* [Saved dataset items]:
▼

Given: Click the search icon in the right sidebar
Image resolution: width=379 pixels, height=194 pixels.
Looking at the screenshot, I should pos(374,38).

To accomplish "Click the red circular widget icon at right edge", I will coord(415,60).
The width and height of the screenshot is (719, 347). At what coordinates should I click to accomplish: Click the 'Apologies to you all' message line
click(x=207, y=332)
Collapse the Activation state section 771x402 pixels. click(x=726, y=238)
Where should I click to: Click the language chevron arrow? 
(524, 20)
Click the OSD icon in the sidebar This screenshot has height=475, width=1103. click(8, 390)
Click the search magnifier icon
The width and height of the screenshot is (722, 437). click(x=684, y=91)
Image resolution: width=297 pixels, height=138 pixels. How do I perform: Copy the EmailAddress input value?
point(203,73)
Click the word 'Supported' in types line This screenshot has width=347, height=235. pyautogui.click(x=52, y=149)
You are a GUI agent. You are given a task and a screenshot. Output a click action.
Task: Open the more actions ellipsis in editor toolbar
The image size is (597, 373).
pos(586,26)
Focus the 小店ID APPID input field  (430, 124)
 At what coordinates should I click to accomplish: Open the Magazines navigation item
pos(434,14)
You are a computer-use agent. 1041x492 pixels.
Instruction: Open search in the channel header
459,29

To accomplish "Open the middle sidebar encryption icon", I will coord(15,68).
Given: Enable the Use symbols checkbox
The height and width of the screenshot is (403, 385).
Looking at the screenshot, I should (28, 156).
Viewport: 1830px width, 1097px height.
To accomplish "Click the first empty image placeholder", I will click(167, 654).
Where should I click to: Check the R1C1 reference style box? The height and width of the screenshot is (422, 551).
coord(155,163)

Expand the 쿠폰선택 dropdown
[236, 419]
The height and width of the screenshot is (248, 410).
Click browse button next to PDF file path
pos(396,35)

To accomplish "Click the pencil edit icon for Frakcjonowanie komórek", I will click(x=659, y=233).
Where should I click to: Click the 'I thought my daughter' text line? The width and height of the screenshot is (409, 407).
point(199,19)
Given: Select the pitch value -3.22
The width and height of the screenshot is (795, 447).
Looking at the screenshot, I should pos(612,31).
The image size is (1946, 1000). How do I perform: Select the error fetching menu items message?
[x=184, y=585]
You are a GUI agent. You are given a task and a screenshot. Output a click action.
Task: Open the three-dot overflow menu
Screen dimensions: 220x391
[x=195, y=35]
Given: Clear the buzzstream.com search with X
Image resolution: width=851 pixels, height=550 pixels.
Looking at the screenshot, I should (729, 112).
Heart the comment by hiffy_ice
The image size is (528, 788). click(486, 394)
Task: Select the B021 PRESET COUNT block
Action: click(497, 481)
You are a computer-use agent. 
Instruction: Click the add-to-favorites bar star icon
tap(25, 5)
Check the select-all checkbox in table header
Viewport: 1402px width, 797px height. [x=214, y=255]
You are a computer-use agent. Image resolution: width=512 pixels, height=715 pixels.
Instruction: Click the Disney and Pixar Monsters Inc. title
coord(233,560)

▲

* [Exercise prompt]: Copy out the lines verbatim, starting with the line that contains "will click(x=659, y=233)." and continuing to the end of the records.

* [Expected answer]:
To accomplish "Click the pencil edit icon for Frakcjonowanie komórek", I will click(x=659, y=233).
Where should I click to: Click the 'I thought my daughter' text line? The width and height of the screenshot is (409, 407).
point(199,19)
Given: Select the pitch value -3.22
The width and height of the screenshot is (795, 447).
Looking at the screenshot, I should pos(612,31).
The image size is (1946, 1000). How do I perform: Select the error fetching menu items message?
[x=184, y=585]
You are a GUI agent. You are given a task and a screenshot. Output a click action.
Task: Open the three-dot overflow menu
Screen dimensions: 220x391
[x=195, y=35]
Given: Clear the buzzstream.com search with X
Image resolution: width=851 pixels, height=550 pixels.
Looking at the screenshot, I should (729, 112).
Heart the comment by hiffy_ice
The image size is (528, 788). click(486, 394)
Task: Select the B021 PRESET COUNT block
Action: click(497, 481)
You are a computer-use agent. 
Instruction: Click the add-to-favorites bar star icon
tap(25, 5)
Check the select-all checkbox in table header
Viewport: 1402px width, 797px height. [x=214, y=255]
You are a computer-use agent. Image resolution: width=512 pixels, height=715 pixels.
Instruction: Click the Disney and Pixar Monsters Inc. title
coord(233,560)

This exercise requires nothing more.